Leo yang semula menatap Sarah dan Diandra pun ikut menoleh, memusatkan perhatian pada benda yang naik turun mengikuti gelombang laut itu.

"Apa kau berpikir orang yang sebelumnya memakai pelampung itu juga ada di sini?" Baim menoleh pada Leo yang masih menatap pelampung itu. Rambut cokelat terangnya bergerak-gerak diterpa angin.

"Mereka juga terdampar, Kak?" tanya Dee. Sarah mengangguk. "Mereka penumpang kapal feri yang sama dengan kita."

Dee bergumam, "Tapi, mereka tak terlihat sepayah kita."

"Ya, sepertinya mereka ahli menggunakan sekoci dayung. Sekoci kita tenggelam lebih dulu daripada milik mereka, bisa kuasumsikan mereka juga tidak sampai pingsan seperti kita." Sarah menatap langit yang tampak lebih cerah dari sebelumnya, burung-burung camar berterbangan dan sesekali menimbulkan suara.

"Hei." Leo menoleh pada Sarah dan Diandra, tersenyum kecil. "Kami ingin menyusuri pantai, siapa tahu ada korban tenggelam lainnya. Kalian istirahat saja di sini."

Sarah menatap pelampung yang terapung itu. "Kalian ingin mencari pemilik pelampung itu?"

"Yah, siapa tau dia juga terdampar, dan mungkin saja berguna untuk kita bertahan hidup di sini," balas Leo.

Sarah menatap Dee, lalu kembali menatap Leo. "Kau akan kembali ke sini?"

"Kenapa tidak?" Leo justru balik bertanya, tersenyum tipis. "Tentu saja kami akan kembali."

"Kecuali kami menemukan sekoci ketika menyusuri pantai, tidak menutup kemungkinan kami akan pergi meninggalkan kalian." Baim yang sedari tadi memperhatikan mereka menyahut.

Sarah hanya merotasikan kedua bola matanya, memilih memusatkan perhatian pada Leo. "Ya ... kurasa kita akan tetap di sini."

Leo mengendikkan bahu. "Baiklah."

Ia menoleh pada Baim dan mengajak laki-laki itu untuk segera melangkah. Mereka pun bergerak menjauhi Sarah dan Diandra.

Sarah menatap kedua punggung laki-laki itu, mengembuskan napas lega dan tersenyum tipis. Setidaknya, ada yang bisa mempermudah keadaan.

Sarah melirik Dee yang juga menatap kedua laki-laki yang makin menjauh itu, lalu meraih tangannya. "Ayo, kita bersihkan sedikit rambut yang kotor ini."

Sarah menarik Dee ke arah laut, menelan saliva melihat gelombangnya tidak kunjung tenang. Kaki gadis itu mulai masuk ke dalam air, dengan hati-hati terus turun hingga lututnya ikut terendam.

Sarah tersenyum lega, kini ia bisa berjalan dengan lebih baik. Ia menunduk dan mengambil air laut dengan telapak tangan, menyirami rambutnya sedikit demi sedikit. Begitu pun dengan Dee.

"Aku teringat Mama." Suara Dee memecah hening di antara mereka. Sarah melirik Dee, hanya tersenyum pahit. Namun, Dee dapat melihat kesedihan di matanya.

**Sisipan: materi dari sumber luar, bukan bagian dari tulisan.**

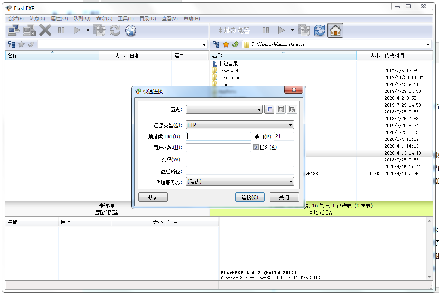Click the 默认 default button
Viewport: 439px width, 295px height.
coord(153,197)
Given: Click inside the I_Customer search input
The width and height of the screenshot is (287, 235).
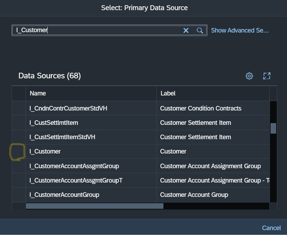Looking at the screenshot, I should 98,30.
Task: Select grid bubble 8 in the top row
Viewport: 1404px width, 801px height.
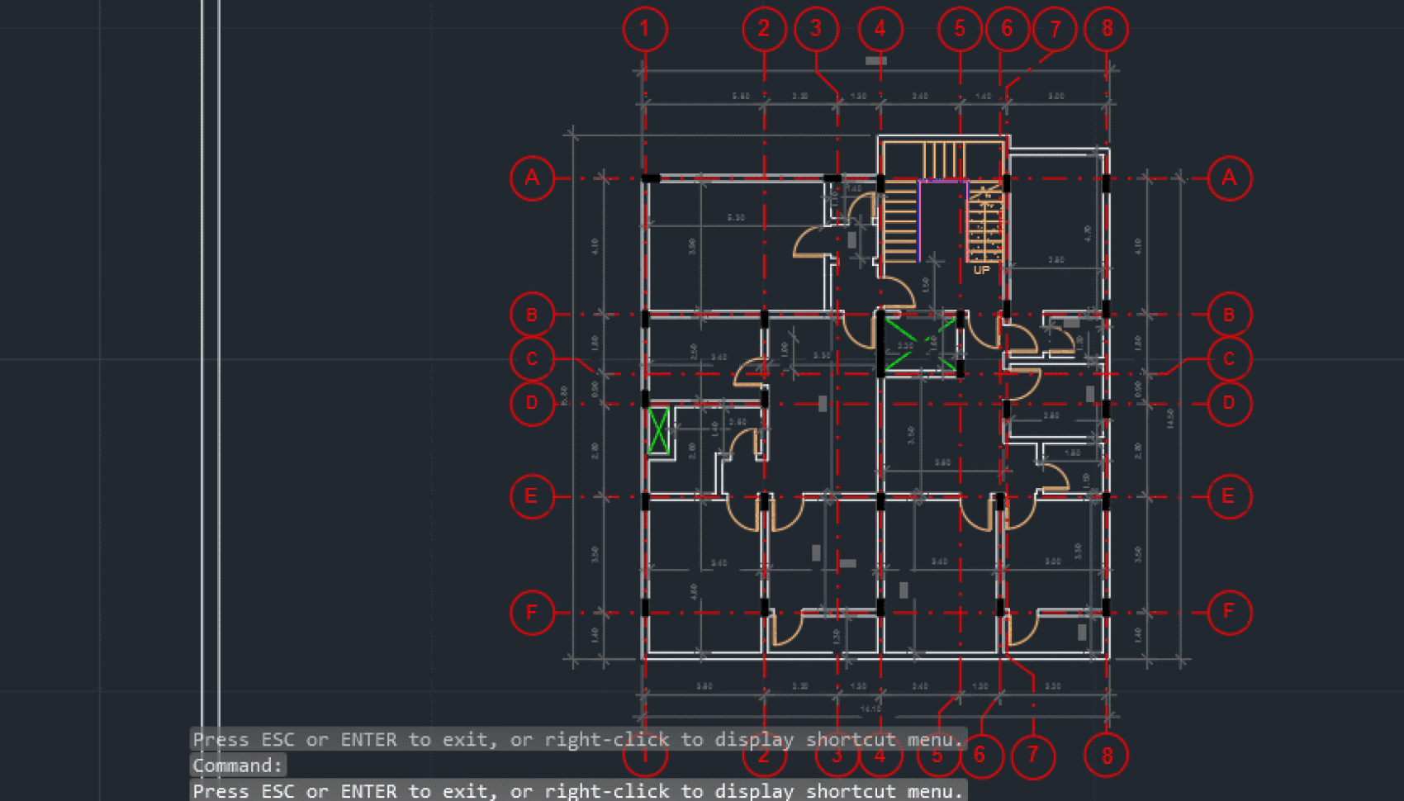Action: point(1107,29)
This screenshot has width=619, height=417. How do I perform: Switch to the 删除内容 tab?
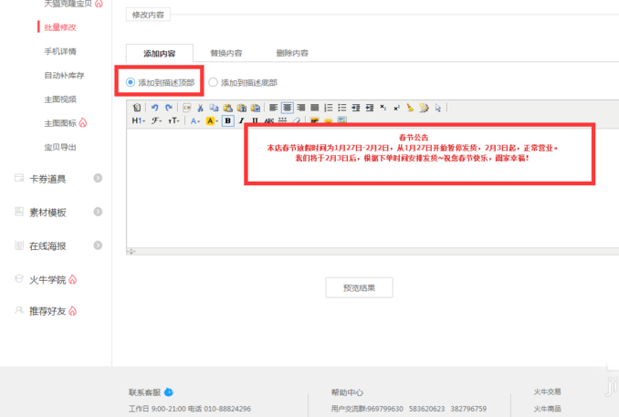(292, 53)
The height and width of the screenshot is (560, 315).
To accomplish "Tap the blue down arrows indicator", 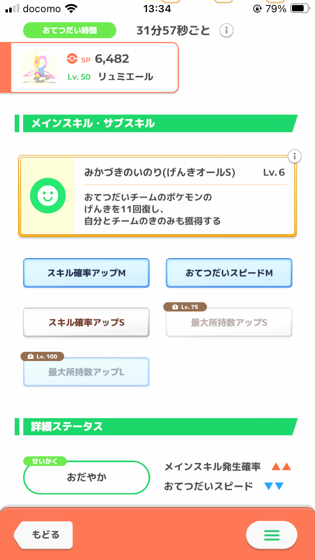I will (x=274, y=487).
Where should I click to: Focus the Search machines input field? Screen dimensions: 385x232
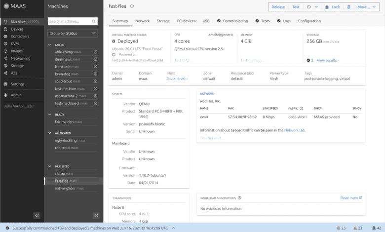coord(70,21)
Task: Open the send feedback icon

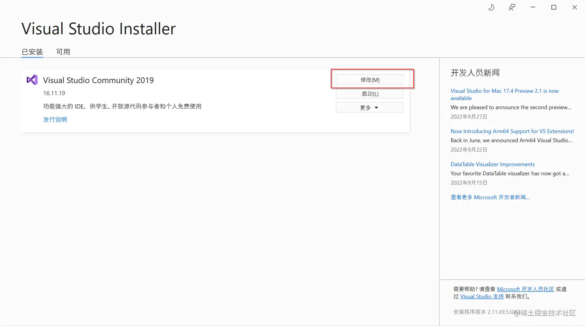Action: click(511, 7)
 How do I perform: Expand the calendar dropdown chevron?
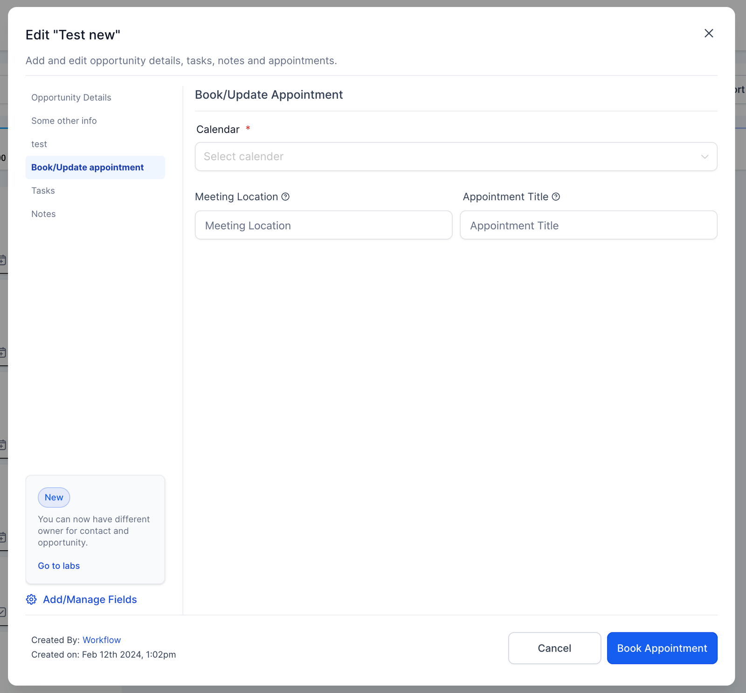pos(705,157)
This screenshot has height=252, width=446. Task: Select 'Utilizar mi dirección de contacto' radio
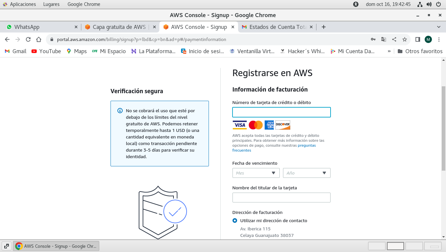coord(235,221)
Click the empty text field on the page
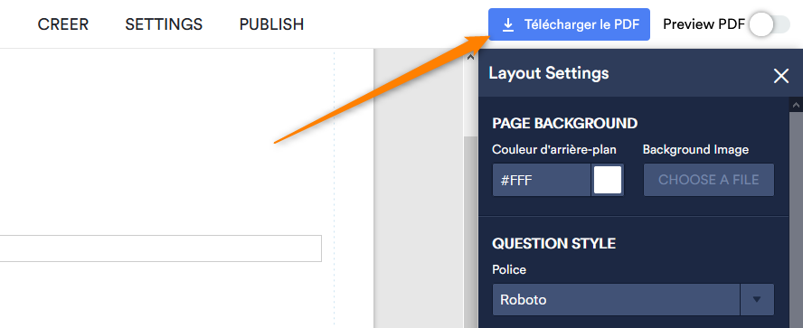Screen dimensions: 803x328 point(161,248)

Dee menunduk, raut wajahnya berubah sendu. Teringat ia yang menarik Sarah dari dalam air, gadis itu sedang berusaha membawa mamanya naik ke permukaan laut. "Maaf."

Angin kencang terbentuk kembali, suara dedaunan lebat yang bergesekan menarik atensi Dee. Hutan itu tampak mengerikan. "Menurutmu, pulau ini ada penghuninya?"

Sarah yang masih membasahi rambut mendongak, menatap Dee sekilas sebelum menoleh ke arah hutan di sebelah kirinya. Bergeming sejenak. "Aku tidak tahu siapa yang ingin hidup di pulau ini, jikalau ada mungkin satu orang, dan mungkin karena ia terdampar juga."

Dee tak merespons, beranjak menegakkan tubuh, sudah merasa rambutnya cukup bersih. Ia mengernyit ketika melihat sesuatu yang tampak kecil karena jauh dari mereka. Lalu, menyadari bahwa sesuatu itu adalah seseorang. Ah, bukan seseorang, melainkan dua orang.

"Cepat sekali mereka sudah memutari pulau ini," ujar Dee, membuat Sarah berhenti menggerakkan tangannya. Ia menegakkan tubuh dan berbalik menatap apa yang dilihat Dee. Kerutan menghiasi dahinya.

"Mereka ...." Sarah berbalik menatap arah yang sebelumnya dituju oleh Leo dan Baim, lalu kembali menatap dua sosok yang berjalan mendekat. "Mereka bukan Leo dan Baim."

"Mereka orang-orang yang dicari oleh Leo, tapi ... mereka justru datang sendiri." Sarah melanjutkan, dapat melihat bahwa dua orang itu laki-laki dan perempuan. Bukan sepasang laki-laki.